The records
----------------------------------------

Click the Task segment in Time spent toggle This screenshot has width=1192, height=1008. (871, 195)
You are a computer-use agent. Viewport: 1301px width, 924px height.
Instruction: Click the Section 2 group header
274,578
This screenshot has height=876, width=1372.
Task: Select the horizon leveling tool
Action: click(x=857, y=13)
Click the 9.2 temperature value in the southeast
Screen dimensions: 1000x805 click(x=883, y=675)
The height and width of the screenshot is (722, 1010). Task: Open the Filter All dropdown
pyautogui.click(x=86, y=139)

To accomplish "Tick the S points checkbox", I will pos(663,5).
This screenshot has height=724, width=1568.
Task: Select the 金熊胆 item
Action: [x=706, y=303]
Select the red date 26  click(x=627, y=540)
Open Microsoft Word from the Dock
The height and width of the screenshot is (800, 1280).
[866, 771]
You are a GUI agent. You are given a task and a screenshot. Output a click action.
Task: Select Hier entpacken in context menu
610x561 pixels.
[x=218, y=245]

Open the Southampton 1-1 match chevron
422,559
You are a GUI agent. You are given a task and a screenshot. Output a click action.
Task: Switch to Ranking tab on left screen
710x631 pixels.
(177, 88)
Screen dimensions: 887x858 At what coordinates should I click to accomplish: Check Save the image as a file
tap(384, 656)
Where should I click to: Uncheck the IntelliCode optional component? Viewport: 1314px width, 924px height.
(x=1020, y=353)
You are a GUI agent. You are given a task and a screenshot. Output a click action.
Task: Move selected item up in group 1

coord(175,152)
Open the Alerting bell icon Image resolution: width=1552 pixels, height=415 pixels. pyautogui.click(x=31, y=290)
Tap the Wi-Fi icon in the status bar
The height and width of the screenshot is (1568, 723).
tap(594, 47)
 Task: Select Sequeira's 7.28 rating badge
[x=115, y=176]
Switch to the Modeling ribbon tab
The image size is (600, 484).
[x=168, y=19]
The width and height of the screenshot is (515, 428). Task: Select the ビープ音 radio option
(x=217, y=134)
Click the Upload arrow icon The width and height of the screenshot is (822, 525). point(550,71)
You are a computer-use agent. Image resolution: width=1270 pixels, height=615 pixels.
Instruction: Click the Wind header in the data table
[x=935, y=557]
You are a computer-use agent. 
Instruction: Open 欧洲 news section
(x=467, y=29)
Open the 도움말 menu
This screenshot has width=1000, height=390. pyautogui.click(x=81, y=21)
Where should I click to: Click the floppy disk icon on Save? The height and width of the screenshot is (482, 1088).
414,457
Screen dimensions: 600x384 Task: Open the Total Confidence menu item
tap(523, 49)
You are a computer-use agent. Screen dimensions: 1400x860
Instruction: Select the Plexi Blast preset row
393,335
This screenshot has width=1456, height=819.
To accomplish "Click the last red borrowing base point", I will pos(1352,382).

----------------------------------------

What is needed
The sole thing to report is how many lines in the data hold the string "resolution".

Response to the task
2